“I don’t know what to say in the moment and he doesn’t give me time to think and collect my thoughts for a good response,” Sally said, when I asked the group what their biggest personal challenge is in conflict. She is one of the participants in a recent workshop I conducted on Conflict Dynamics in the workplace. When asked, Sally self-identified as an Introvert.
Sally is not the only one who is,unconsciously, pointing out the differences between Introverts and Extroverts, who find themselves in an interpersonal conflict at work. Recently I have had a lot of discussions about what it means to be an introvert leader in an extrovert culture as the American culture. What keeps coming up for me is how much we can learn from each other when we are open to our differences and that there is no right or wrong. Since I’ve been embracing being more on the introverted side of the scale, I have a better understanding of the challenges as well as the advantages introvert leaders face, compared to their more outgoing counterparts, when it comes to conflict resolution.
Here are 7 skills the Extrovert leader could learn from an Introvert, when in conflict:
1. Listen=Silent
Introverts know how to listen. They do it all the time. By listening they receive a lot of information on which they base decisions, ask the next question, show empathy and address other people’s needs. People feel heard, when they are listened to that way. If you are more on the extroverted side of the spectrum, work on developing your listening skills by being silent and letting the other person talk more than you. Listen for the feelings and needs that the other person is expressing and acknowledge those out loud, so they feel heard.
2. Ask more questions
Introverts learn about others’ perspectives in conflict by asking questions. The art of asking powerful questions goes hand in hand with skillful listening. Extroverts, when asking a question, could wait with answering their own question or asking another question and allow silence to happen. Introverts know that magic happens in the silence between questions, because the introvert needs to think about the question, sometimes even for a minute or 2. And when they are allowed thinking time, then the other person gets an authentic answer and the connection is real.

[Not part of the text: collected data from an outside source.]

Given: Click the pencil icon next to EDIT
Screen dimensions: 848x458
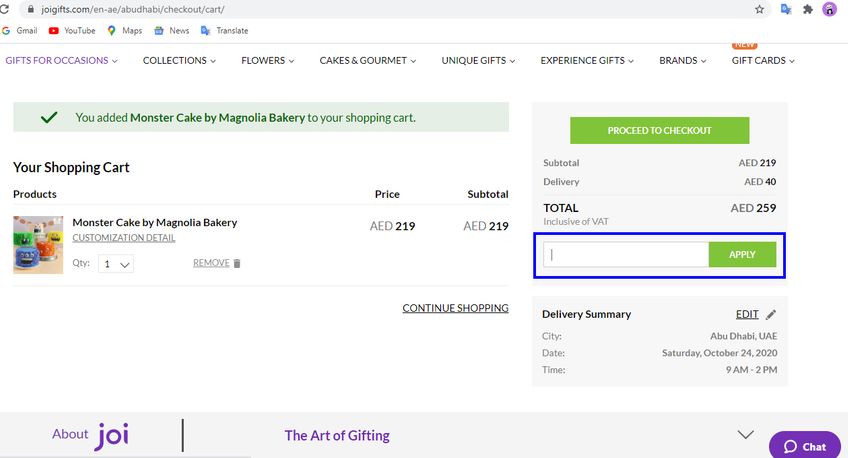Looking at the screenshot, I should coord(771,314).
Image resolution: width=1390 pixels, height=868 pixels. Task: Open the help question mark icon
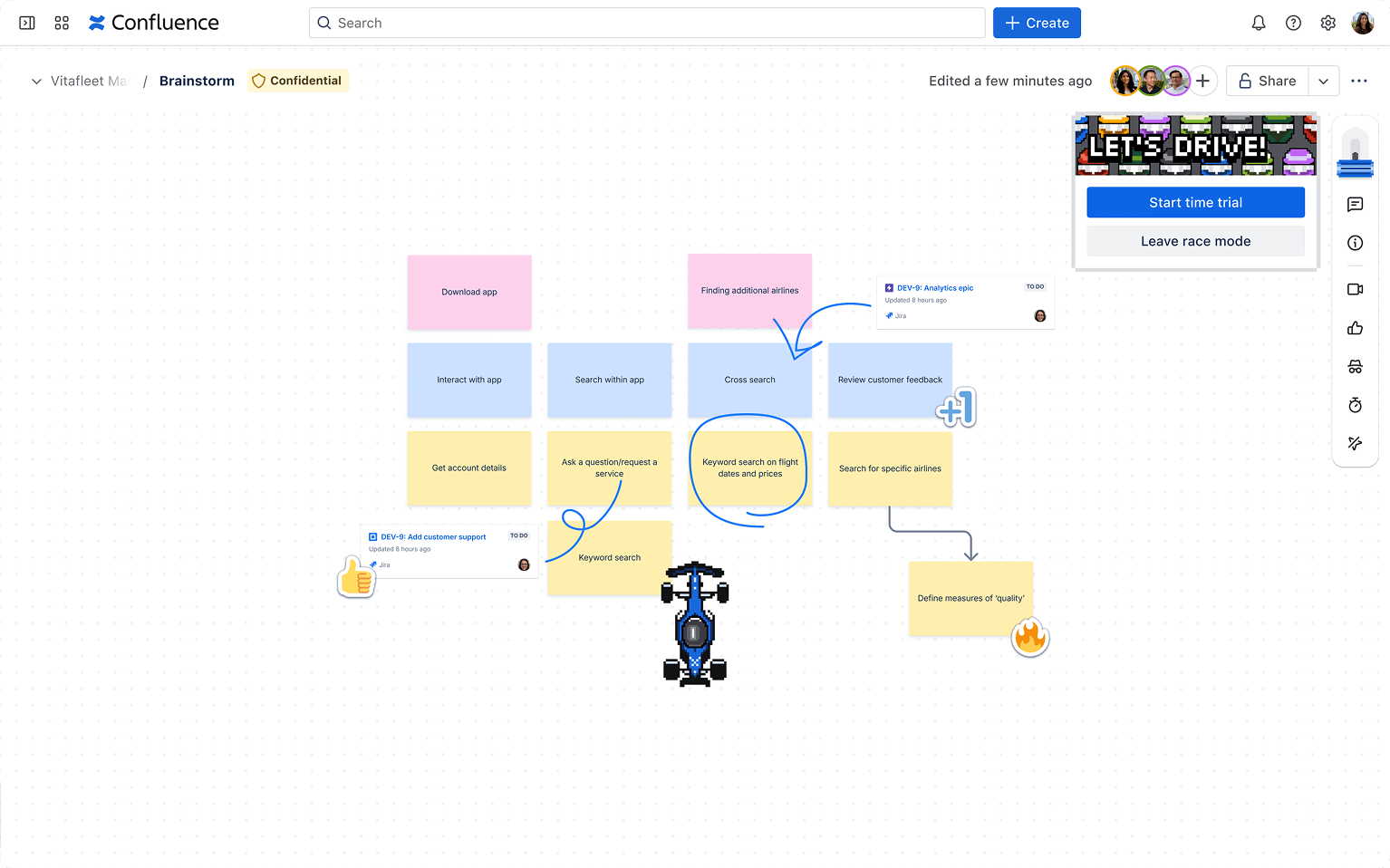1293,23
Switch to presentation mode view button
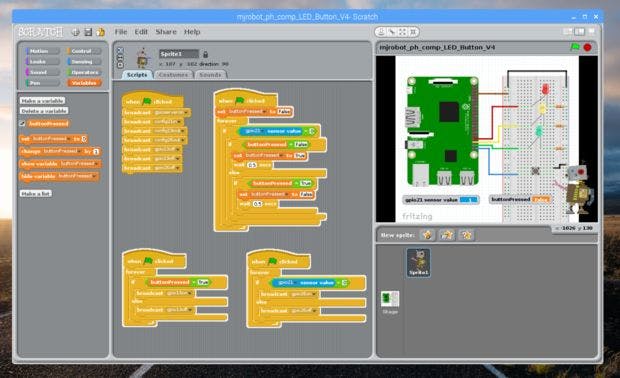The width and height of the screenshot is (620, 378). [592, 31]
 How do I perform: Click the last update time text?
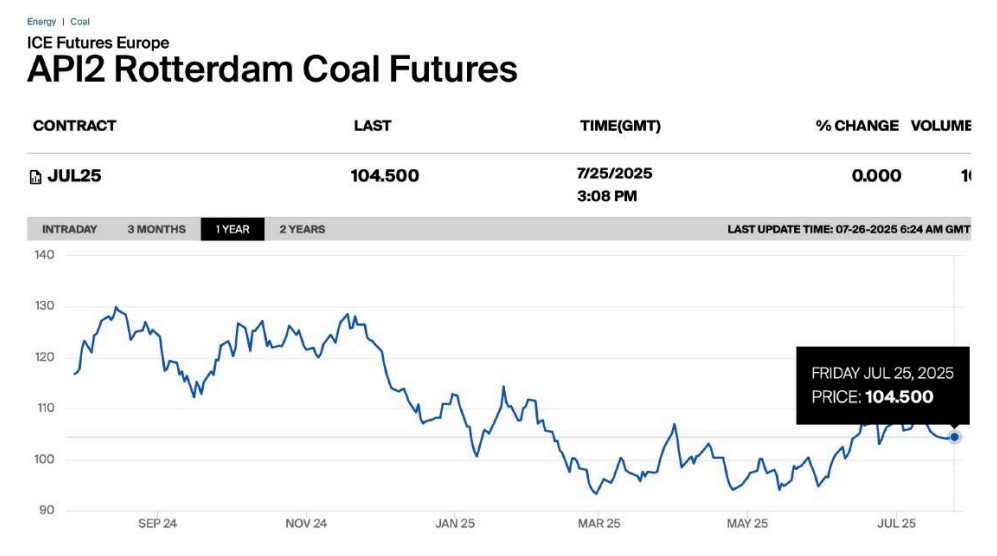(848, 229)
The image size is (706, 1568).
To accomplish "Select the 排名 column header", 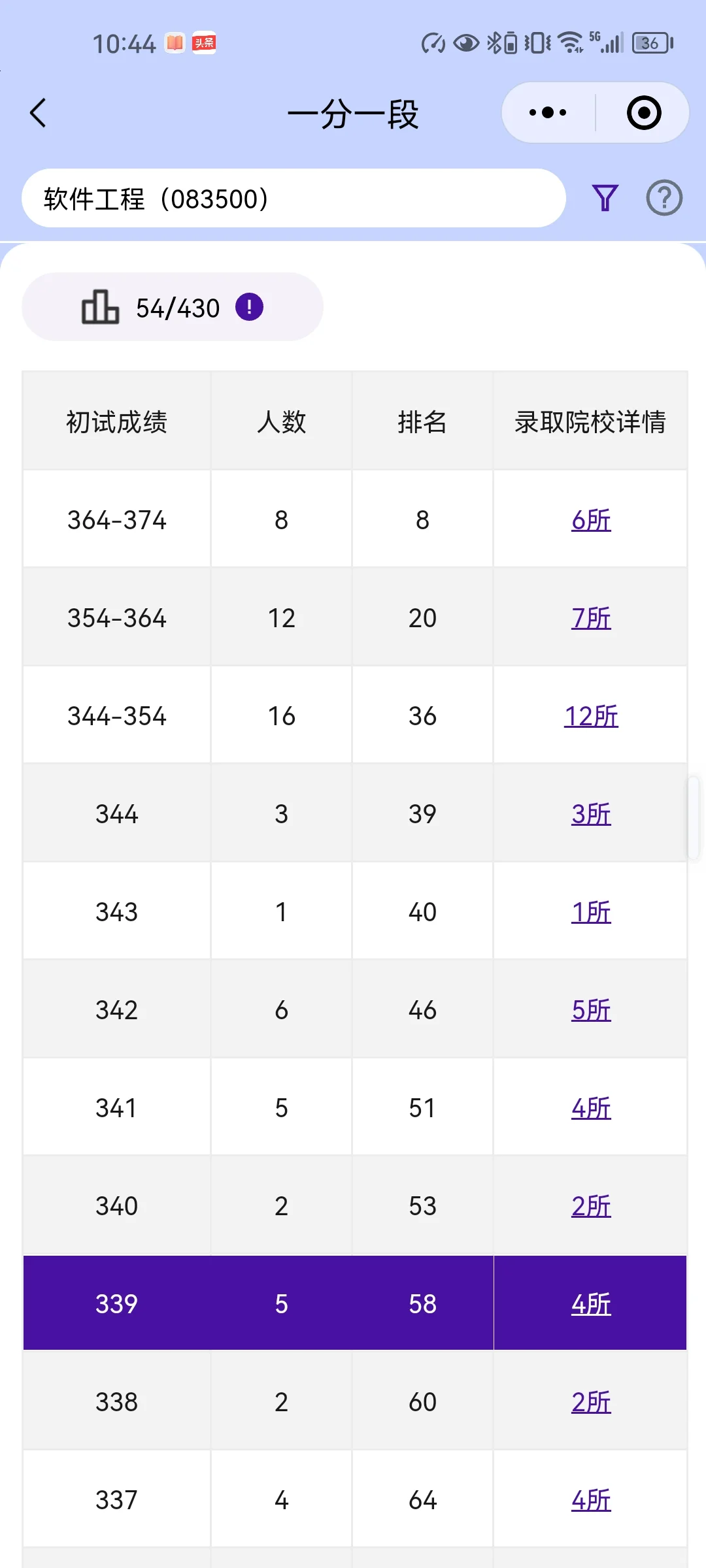I will [422, 422].
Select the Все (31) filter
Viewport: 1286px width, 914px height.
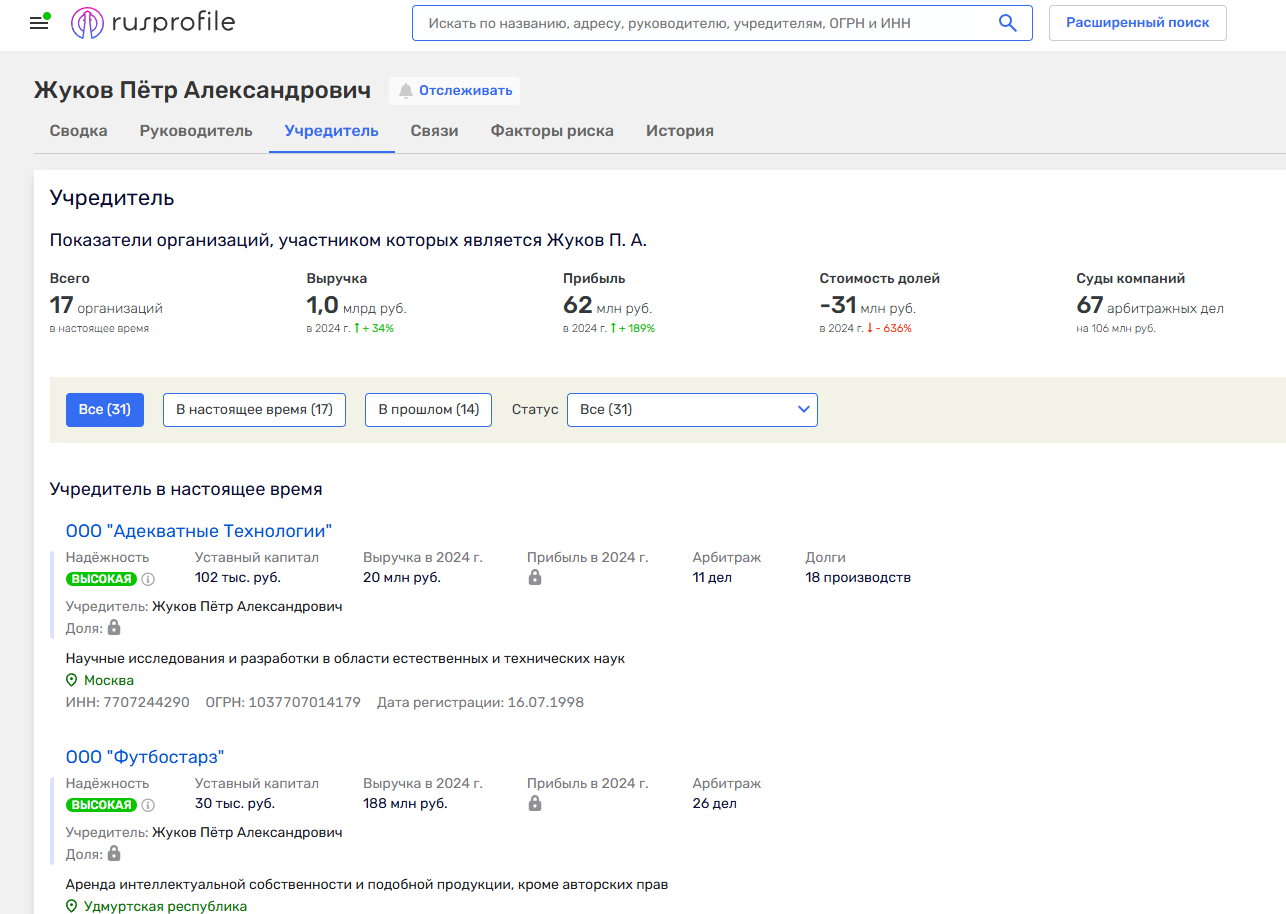(105, 410)
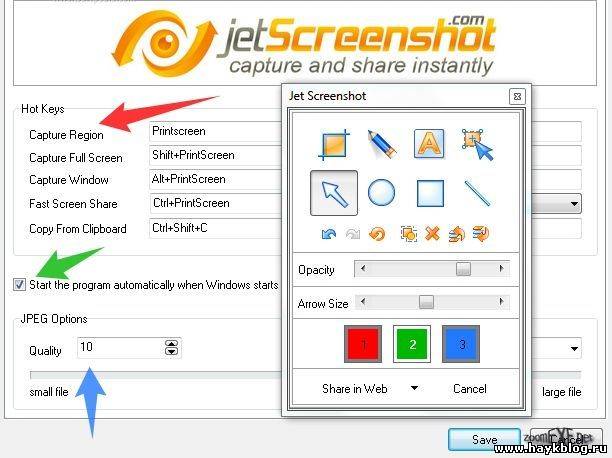Delete object with orange X icon

(x=432, y=234)
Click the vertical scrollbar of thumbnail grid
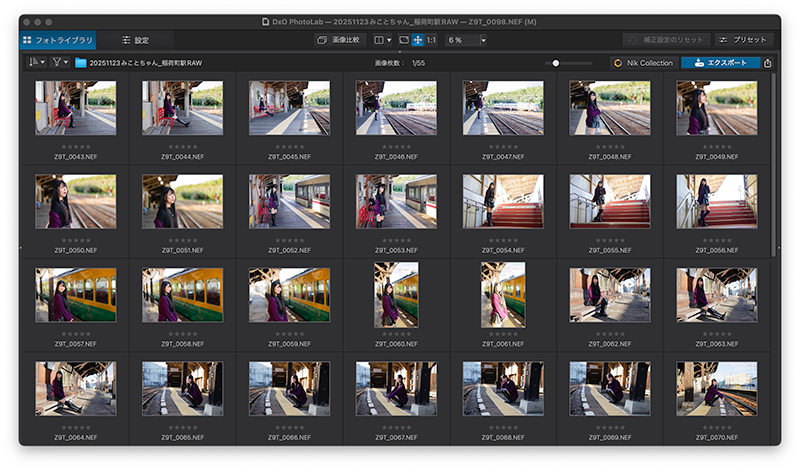 pos(773,163)
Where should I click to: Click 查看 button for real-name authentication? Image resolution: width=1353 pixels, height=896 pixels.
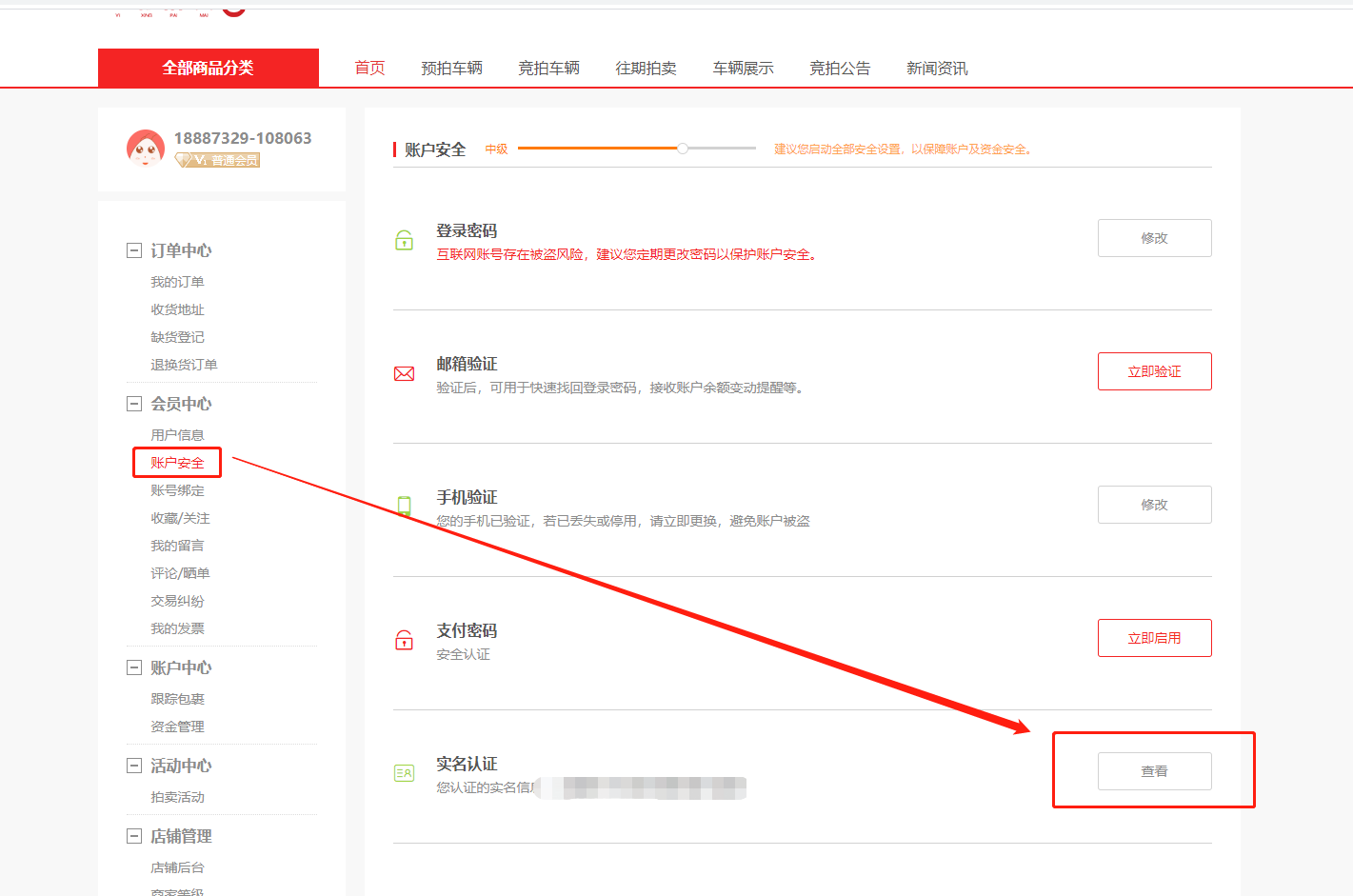(x=1154, y=771)

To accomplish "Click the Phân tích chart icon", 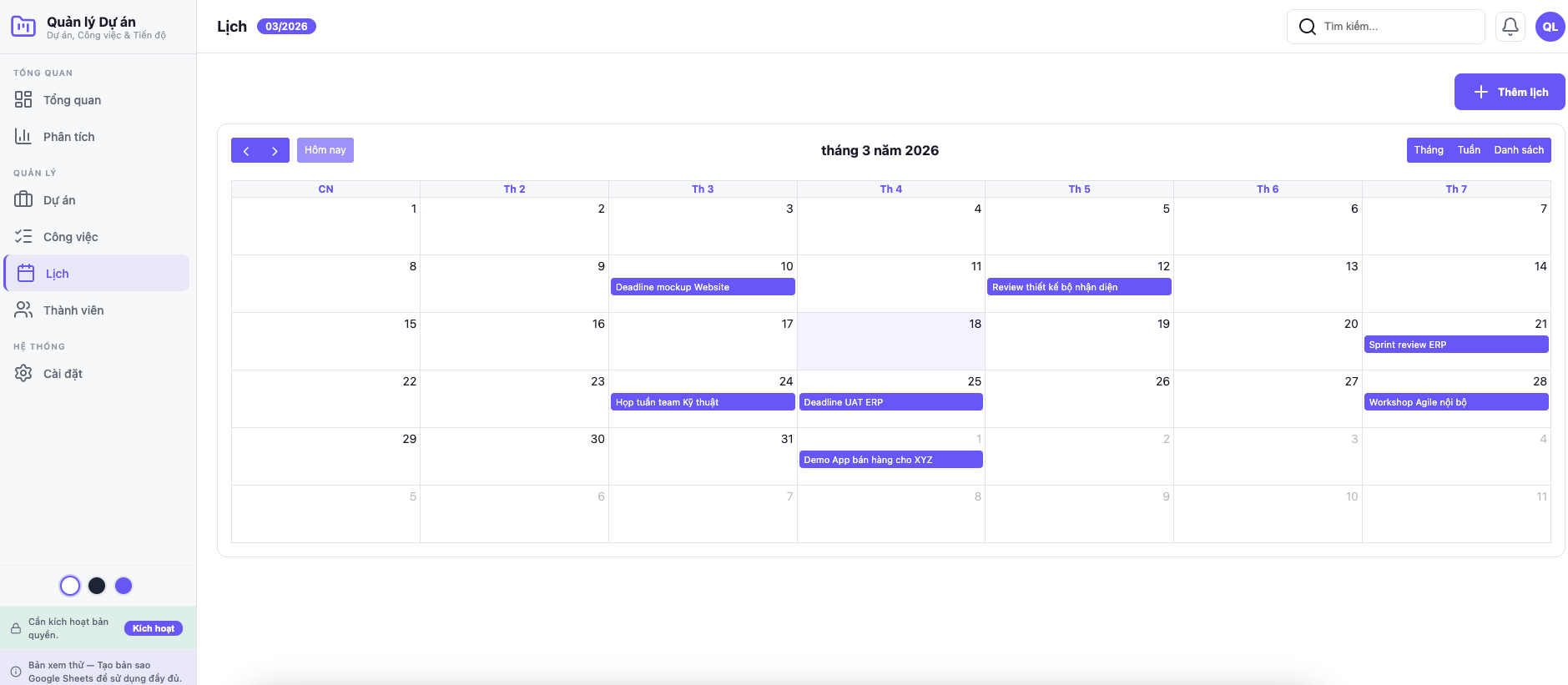I will coord(23,137).
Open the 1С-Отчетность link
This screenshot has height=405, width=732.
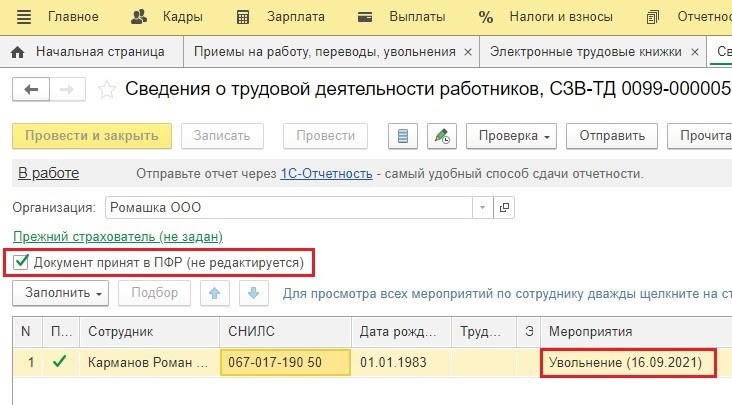tap(326, 174)
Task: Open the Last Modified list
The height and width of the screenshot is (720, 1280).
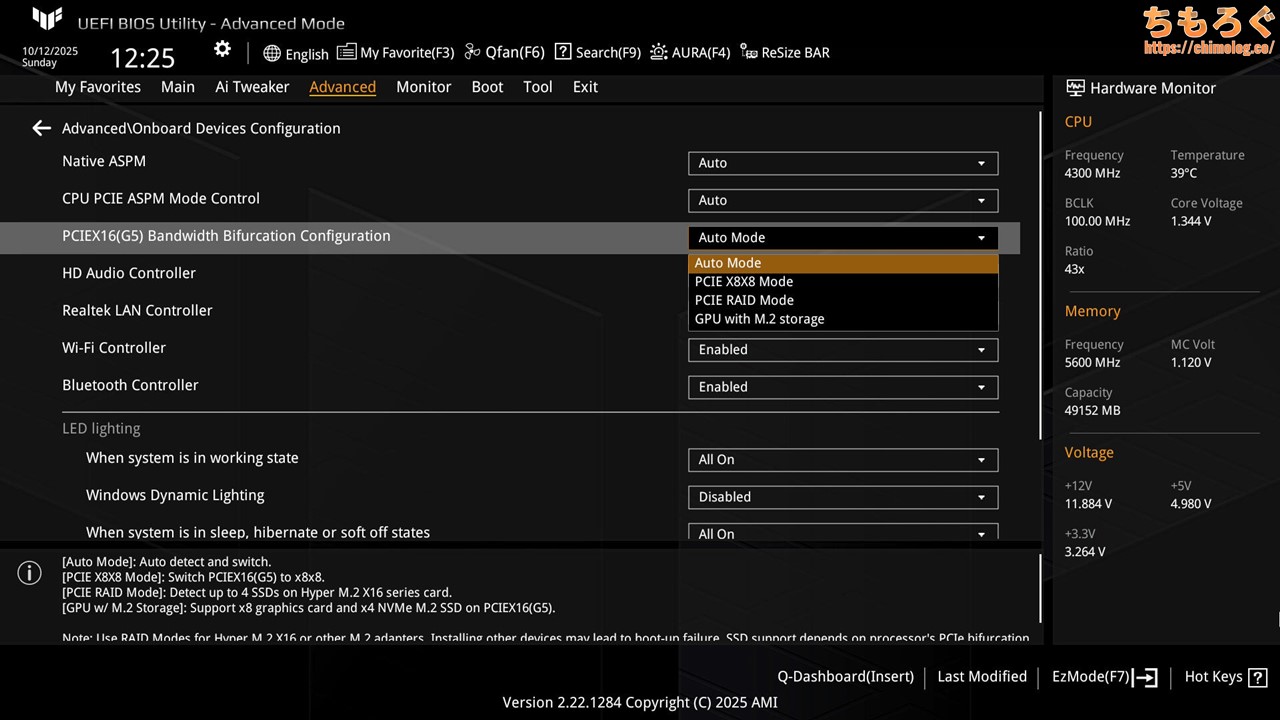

3. Take 5: Time for Reflection
One of the introvert’s strengths in conflict resolution is reflective thinking. This is a constructive conflict resolution skill and one that many extroverts lack. The benefits of reflection are not that obvious at first, but are significant. If the extrovert takes (more) time for reflection, for example by spending time alone thinking or journaling about the conflict, it allows him or her to strategize the next steps in the conflict and better understand the outcomes and the impact of their actions on the other person. The result of taking the time for reflection is that we are less likely to react impulsively to the other party, which prevents putting more fuel on the fire than necessary in a challenging situation.
4. Show Humbleness
Being humble is less of a skill and more of an attitude and it means different things to different people. The qualities of humbleness I am thinking of here is recognizing your own faults, your own contribution to the conflict. Being humble is also about knowing that you make mistakes and admitting that you made a mistake. We could all be more humble.
5. Come Prepared
One of the introvert’s strengths is coming prepared to meetings. The value for the Extrovert of being prepared when going into a difficult conversation is to have looked at different perspectives, explored our own feelings about what is going on, having a list of powerful questions to ask to find out what is really going.
6. Stay Away from Bunny Trails: Focused Dialogue
An introvert keeps you on track in a difficult conversation by not jumping from one topic to the other. No one is served by going on a bunny trail and not addressing the real issue. In the eye of an introvert getting off track equals wasting time for the real and meaningful things people can say to each other.
7. Calmness Can Save You!
Introverts have the reputation to be calm, collected and cool. Sometimes not displaying emotions openly and passionately, as the Extrovert does, may result in a more constructive situation. What the Extrovert can learn from the Introvert is to express emotions by naming them calmly (“I am angry right now”) instead of displaying the emotion (passionately slamming a door).